▶ _What is being asked_
Repeat each entry as written, dropping any picture you find.

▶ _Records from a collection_

[Start of section]

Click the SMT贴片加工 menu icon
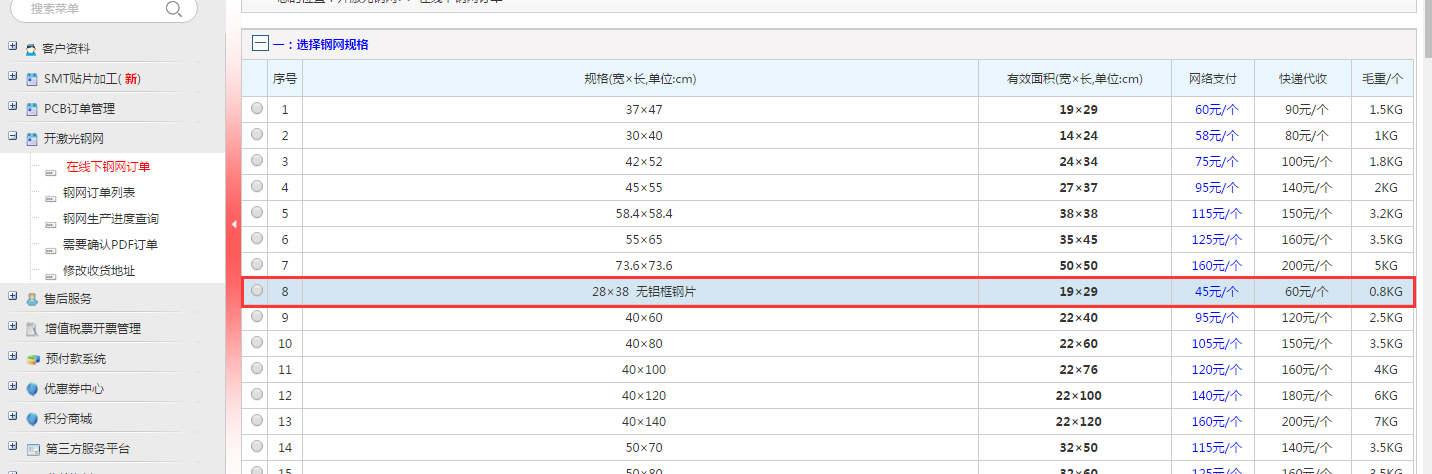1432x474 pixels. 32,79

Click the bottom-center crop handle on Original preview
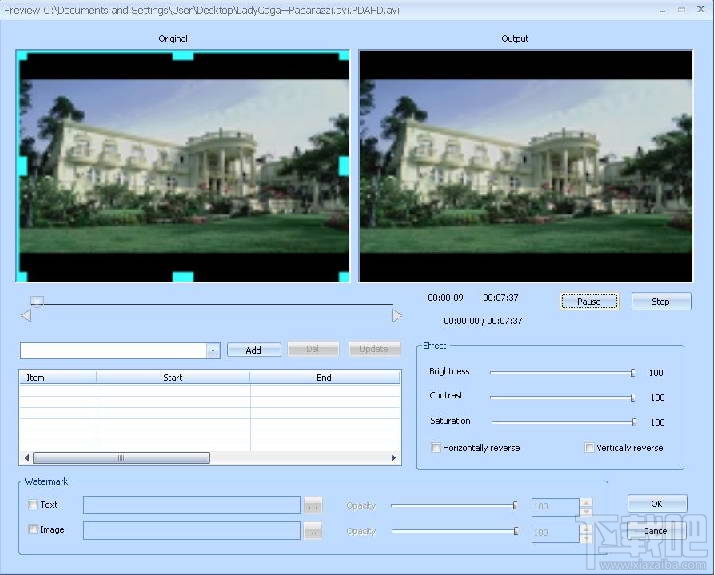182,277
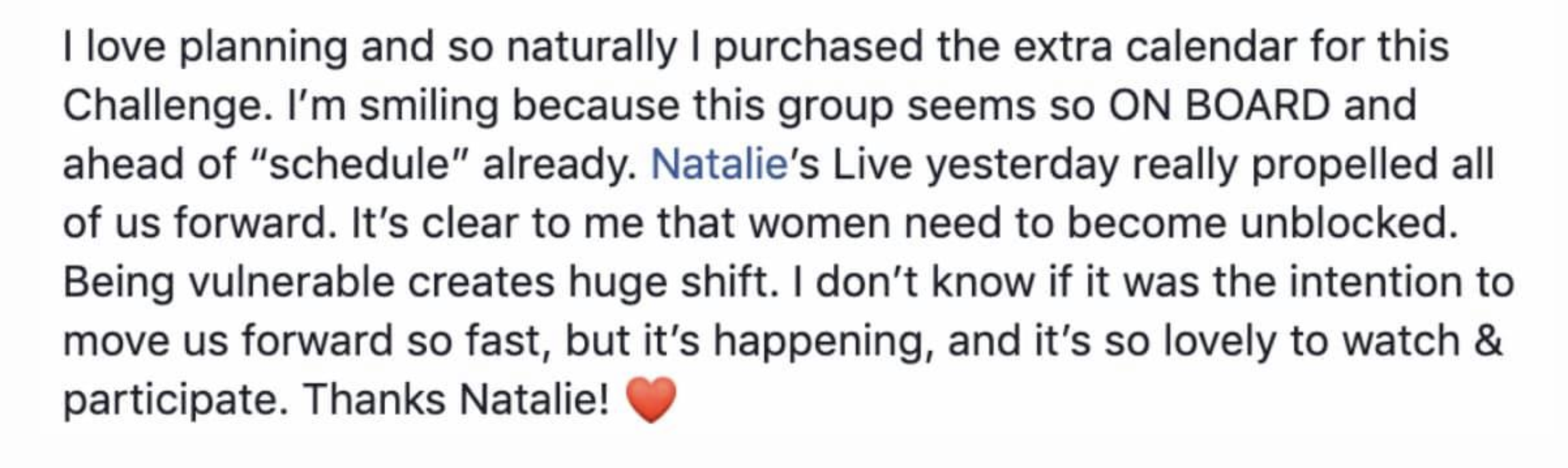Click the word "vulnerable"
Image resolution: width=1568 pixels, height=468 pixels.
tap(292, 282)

[End of section]

▶ _Task solution_
Click the SMT贴片加工 menu icon
1432x474 pixels. 32,79

Click the bottom-center crop handle on Original preview
182,277
Click the word "vulnerable"
Image resolution: width=1568 pixels, height=468 pixels.
tap(292, 282)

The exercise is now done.